◆ RECORDS TO USE:
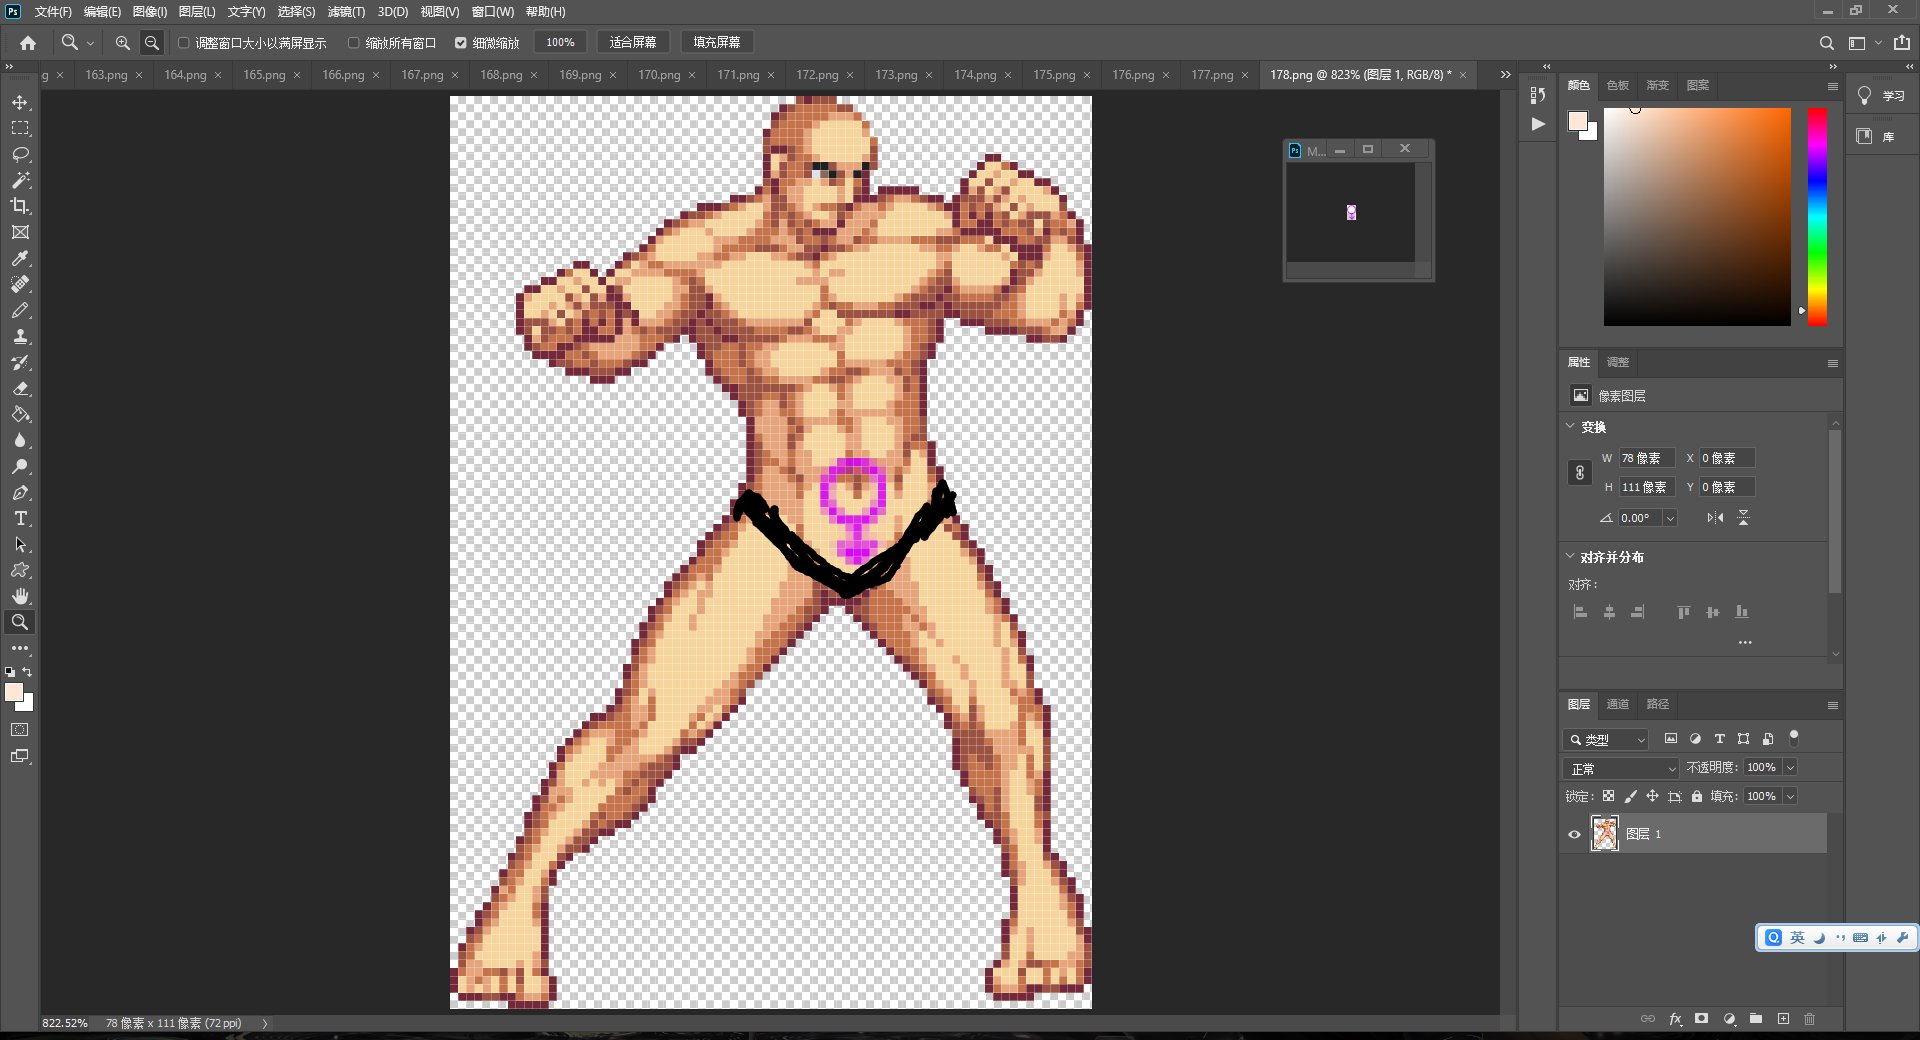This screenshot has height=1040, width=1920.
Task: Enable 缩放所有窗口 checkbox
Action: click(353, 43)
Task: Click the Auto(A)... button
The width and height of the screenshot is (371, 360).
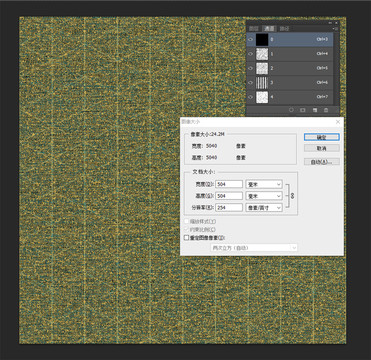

◆ TASK INSTRUCTIONS:
Lines starting at the one with "Task: Click the Auto(A)... button" and ending at the last line of the entries above must be restated word for word, with pictures omitted.

◆ ANSWER SECTION:
Task: Click the Auto(A)... button
The width and height of the screenshot is (371, 360).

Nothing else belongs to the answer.